BNER has recently made substantial advances in performance with the application of deep learning (Habibi et al., 2017). We show that transfer learning is a valuable addition to this method. However, there are opportunities to further optimize this approach, for instance, by determining the optimal size of the source dataset, developing robust methods of filtering noise from the source dataset, and extensive hyperparameter tuning (Reimers and Gurevych, 2017; Young et al., 2015).

4.1 Related work

Lee et al. (2017) performed a similar set of experiments, transferring an LSTM-CRF based NER model from a large labeled dataset to a smaller dataset for the task of de-identification of protected health information (PHI) from electronic health records (EHR). It was demonstrated that transfer learning improves the performance over state-of-the-art results, and may be especially beneficial for a target dataset with a small number of labels. Our results confirm these findings in the context of BNER. The study also explored the importance of each layer of the DNN in transfer learning. They found that transferring a few lower layers is almost as efficient as transferring all layers, which supports the common hypothesis that higher layers of DNN architectures contain the parameters that are more specific to the task and dataset used for training. We performed a similar experiment (see Supplementary Fig. S1) with similar results.

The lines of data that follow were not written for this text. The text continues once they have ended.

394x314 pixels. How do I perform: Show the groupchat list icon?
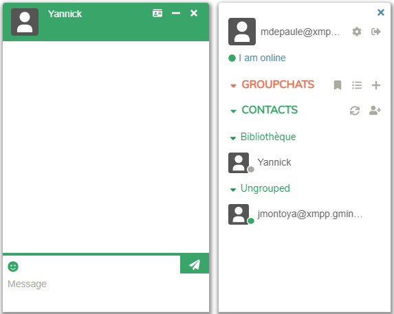point(357,85)
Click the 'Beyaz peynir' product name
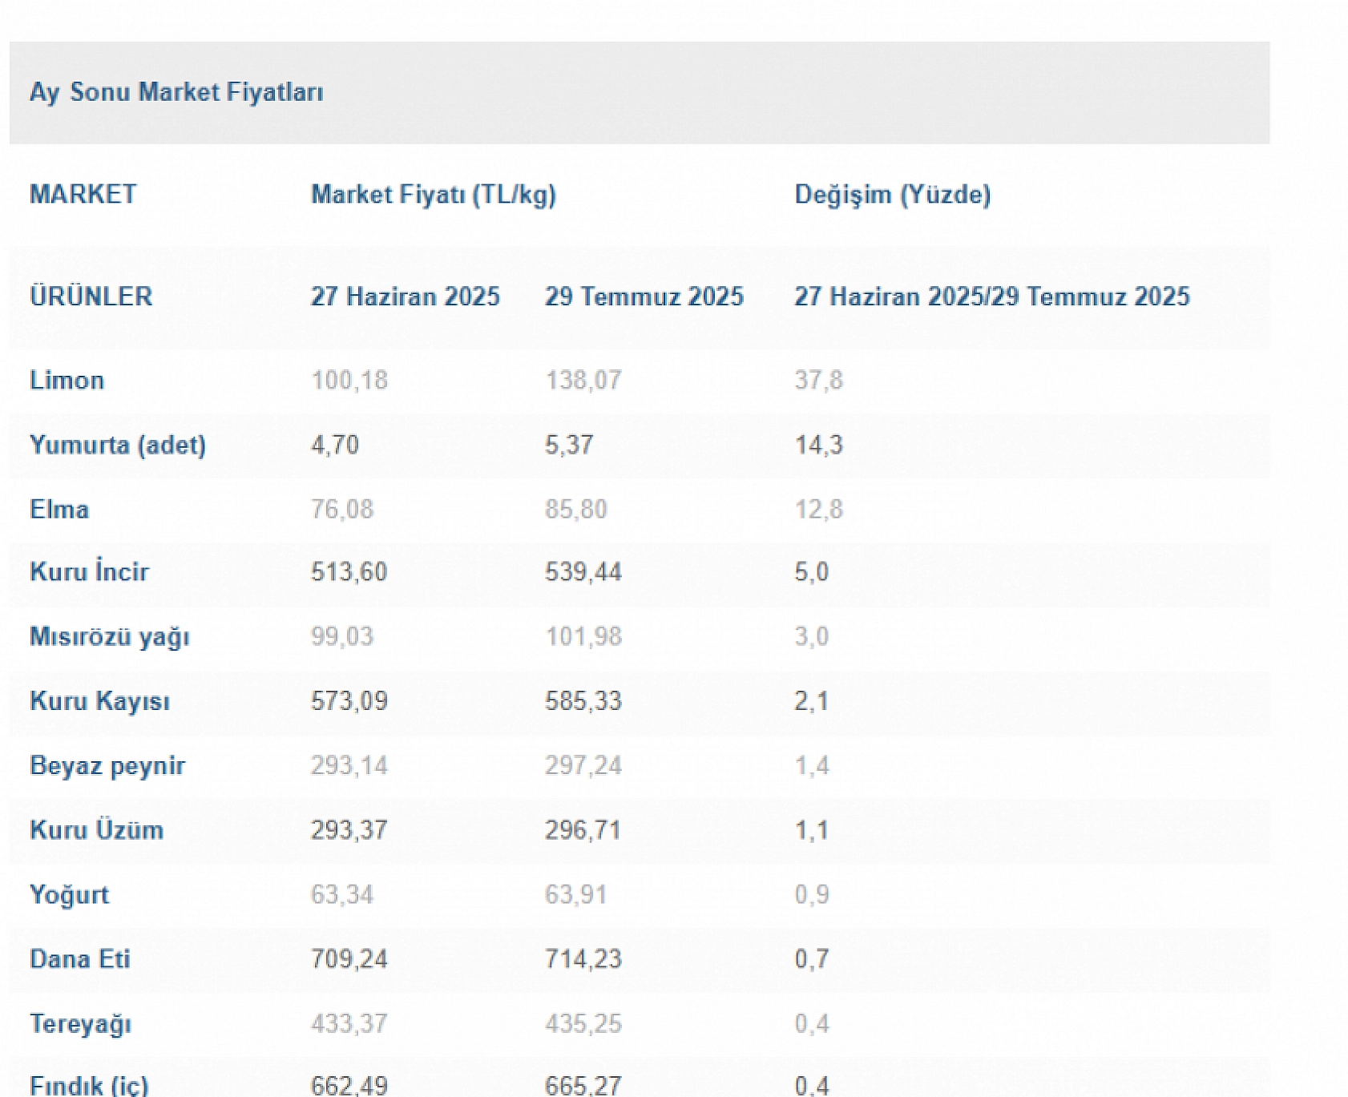 click(x=107, y=766)
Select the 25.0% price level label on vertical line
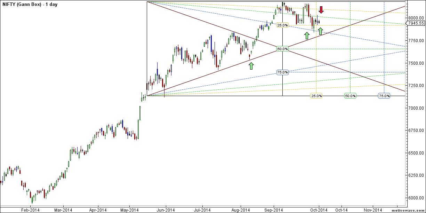Image resolution: width=426 pixels, height=213 pixels. 282,25
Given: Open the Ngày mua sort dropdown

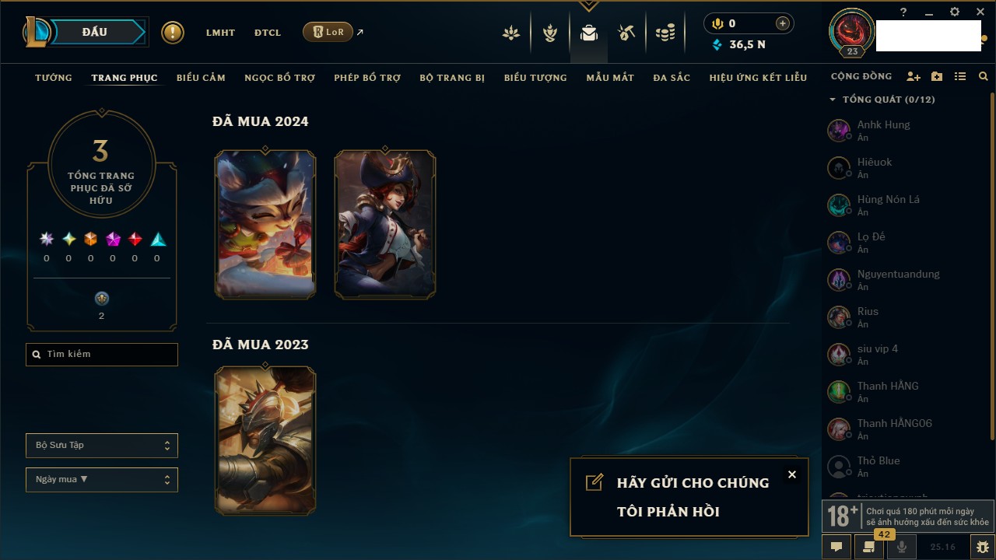Looking at the screenshot, I should pos(102,480).
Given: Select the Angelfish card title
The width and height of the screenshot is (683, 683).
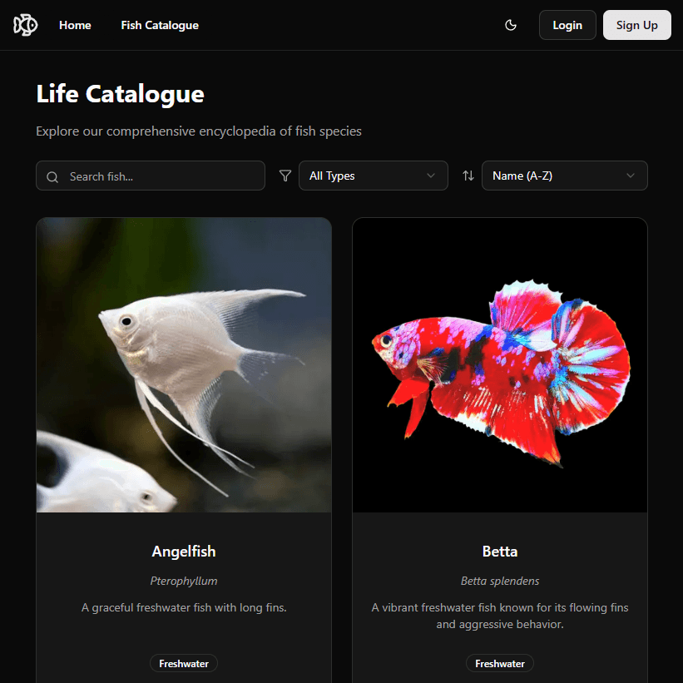Looking at the screenshot, I should click(x=184, y=552).
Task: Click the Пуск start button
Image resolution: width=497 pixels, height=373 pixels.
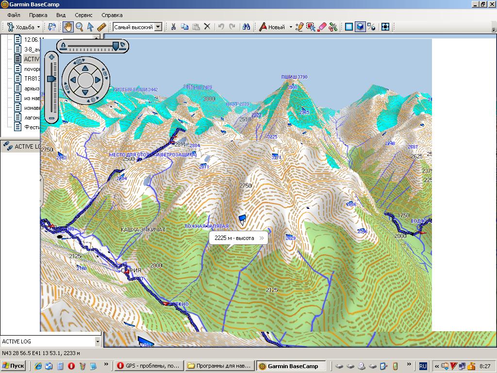Action: 14,366

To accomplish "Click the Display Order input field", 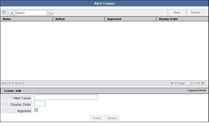I will (40, 104).
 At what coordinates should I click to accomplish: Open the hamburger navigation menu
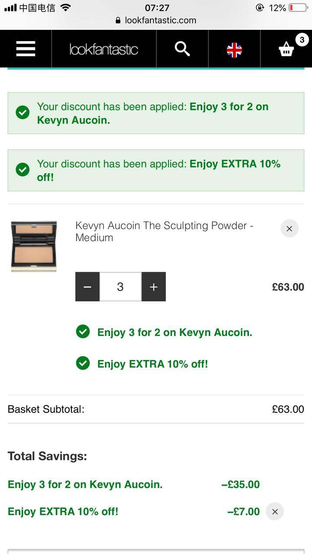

A recent study has sought to adopt multi-task learning for the task of BNER (Crichton et al., 2017). While transfer learning and multi-task learning are different, they are both forms of inductive transfer that are often employed for similar reasons. At a high-level, multi-task learning (Caruana, 1993) is a machine learning method in which multiple learning tasks are solved at the same time. This is in contrast to transfer learning, where we typically transfer some knowledge learned from one task or domain to another. In the classification context, multi-task learning is used to improve the performance of multiple classification tasks by learning them jointly. The idea is that by sharing representations between tasks, we can exploit commonalities, leading to improved learning efficiency and prediction accuracy for the task-specific models, when compared to training the models separately (Baxter et al., 2000; Caruana, 1998; Thrun, 1996). Crichton et al. (2017) demonstrated that a neural network multi-task model outperforms a comparable single-task model, on average, for the task of BNER. Perhaps most interestingly, it was found that the performance improvements due to multi-task learning diminish as the size of the datasets grows—something we found to be true of transfer learning as well. Together, our results suggest that there is promise in the idea of sharing information between tasks and between datasets for biomedical text-mining, and may help overcome the limitations of training DNNs on small biomedical GSCs. Future work could evaluate the combination of multi-task and transfer learning to see if they are complementary and can further improve performance.

5 Conclusion

In this work, we have studied transfer learning with DNNs for BNER (specifically LSTM-CRF) by transferring parameters learned on large, noisy SSC for fine-tuning on smaller, but more reliable GSC. We demonstrated that compared to a state-of-the-art baseline evaluated on 23 GSCs, transfer learning results in an average reduction in error of approximately 11%. The largest performance improvements were observed for GSCs with a small number of labels (on the order of 6000 or less). Our results suggest that researchers and text-mining practitioners can make use of transfer learning to reduce the number of hand-labeled annotations necessary to obtain high performance for BNER. We also suggest that transfer learning is likely to be a valuable tool for existing GSC with a small number of labels. We hope this study will increase interest in the development of large, broadly-scoped SSCs for the training of supervised biomedical information extraction methods.

Acknowledgements

We acknowledge the creators of the various corpora used in this study. We gratefully acknowledge the support of NVIDIA Corporation with the donation of the Titan Xp GPU used for this research.

Funding

This research was funded by the US National Institutes of Health (grant #5U41 HG006623-02).

Conflict of Interest: none declared.